* **AIM OF THE EXERCISE**
Take the lines from the one containing "Instruction: Toggle the" through the final line below and restate them exactly. Omit the pictures.

Start of SUPPLIED INFORMATION

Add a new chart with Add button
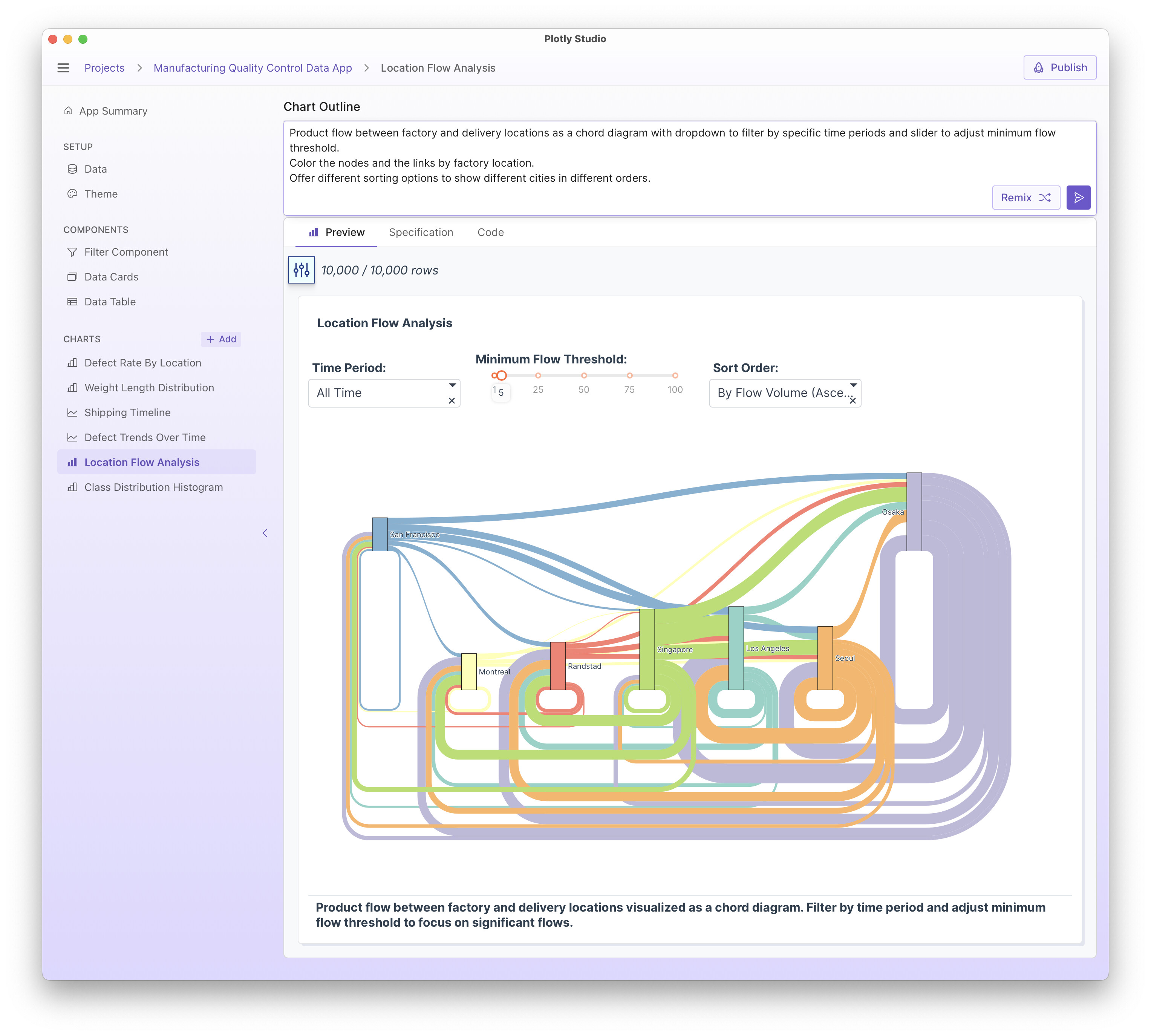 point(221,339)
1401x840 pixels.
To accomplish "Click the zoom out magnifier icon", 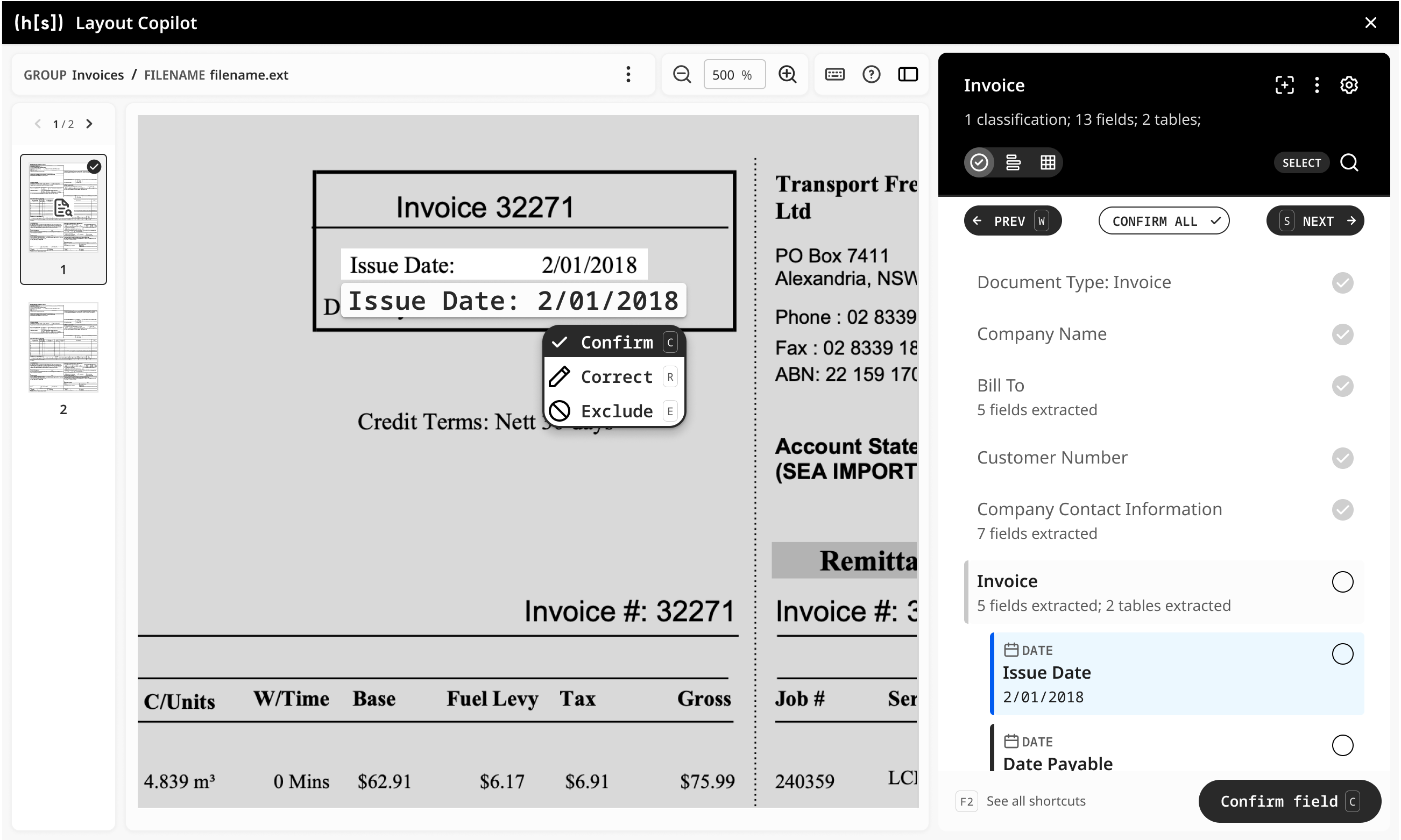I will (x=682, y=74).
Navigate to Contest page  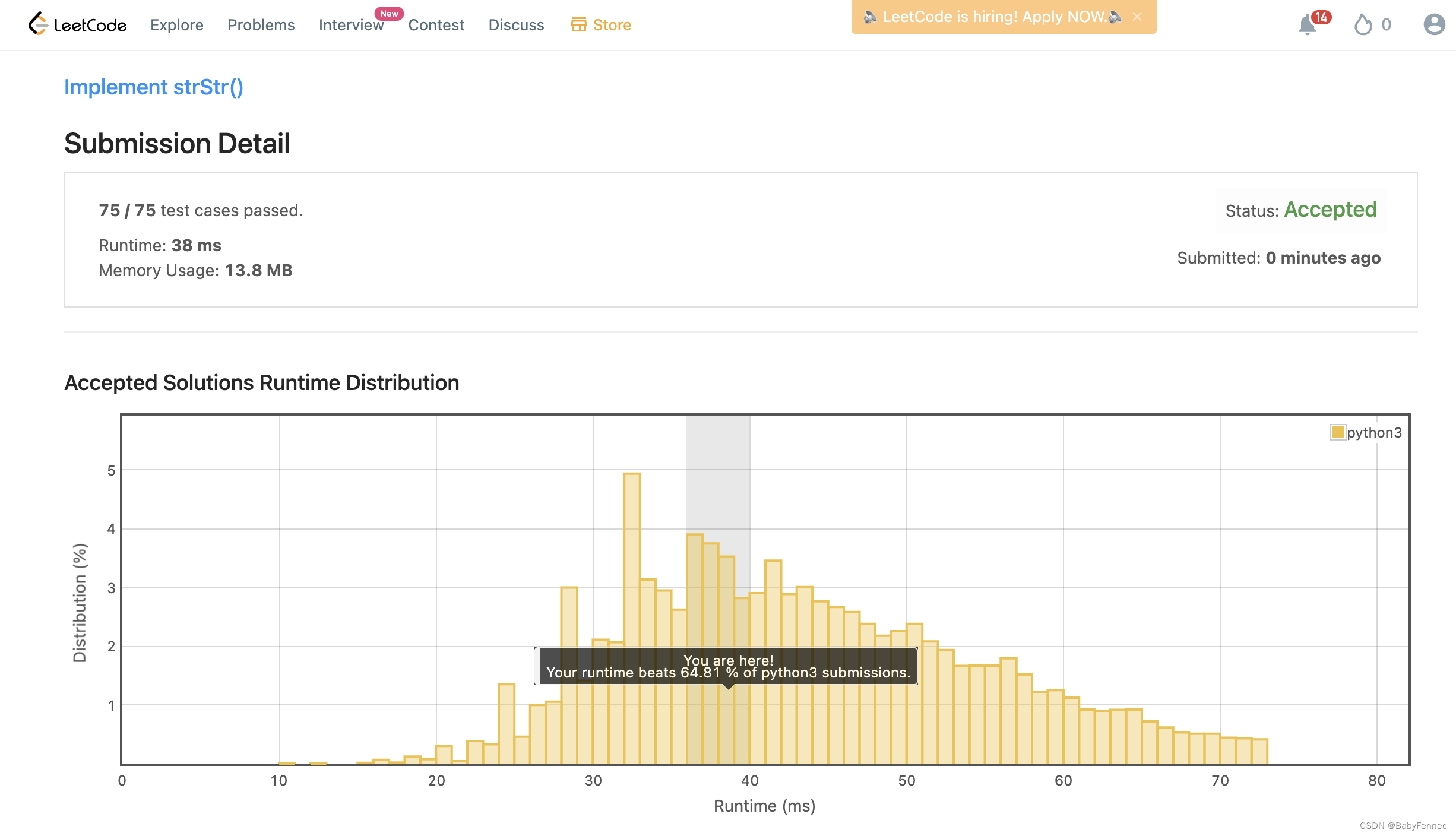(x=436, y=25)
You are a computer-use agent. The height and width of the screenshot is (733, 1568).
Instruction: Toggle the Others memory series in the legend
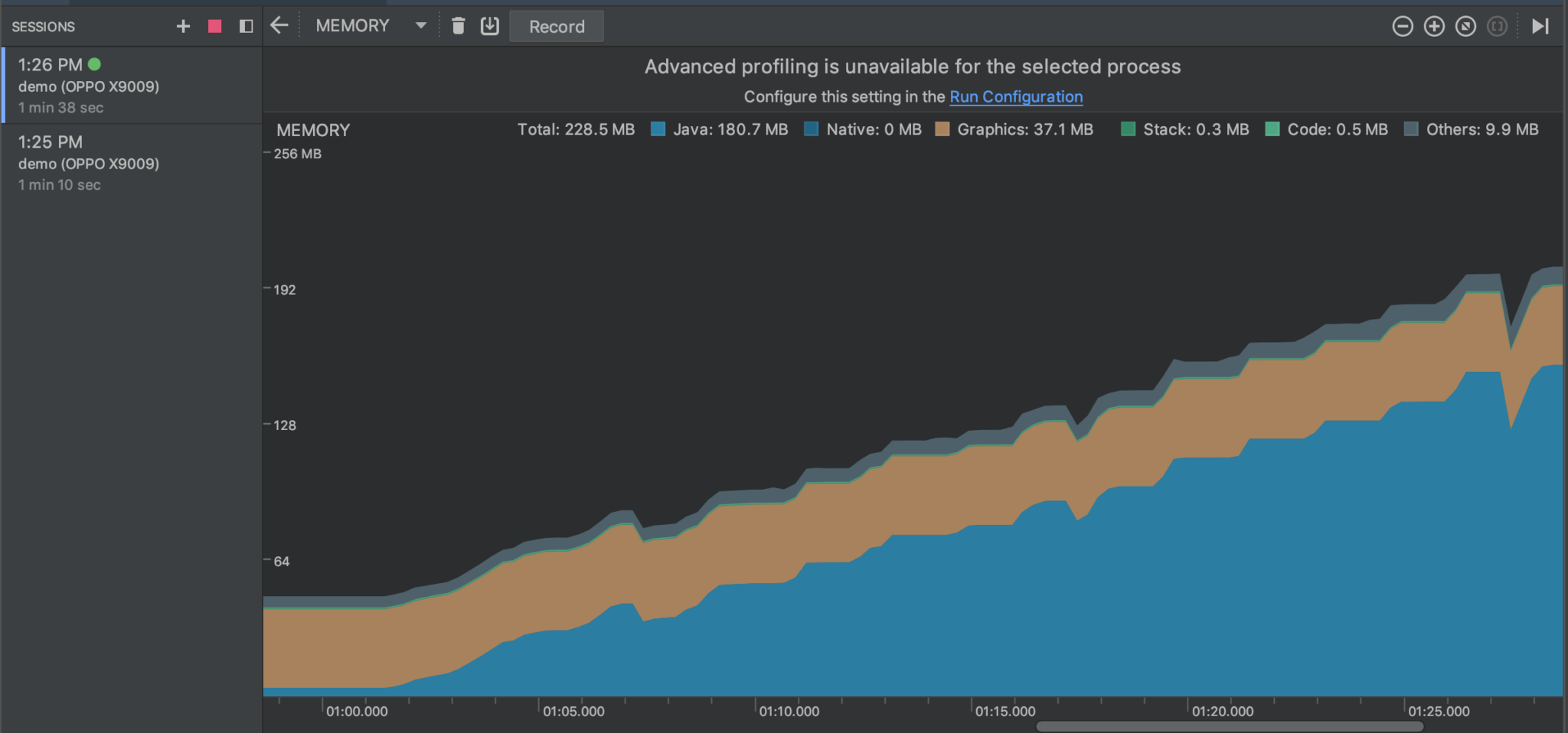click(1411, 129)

End of SUPPLIED INFORMATION

* **TASK OUTPUT**
Instruction: Toggle the Others memory series in the legend
click(1411, 129)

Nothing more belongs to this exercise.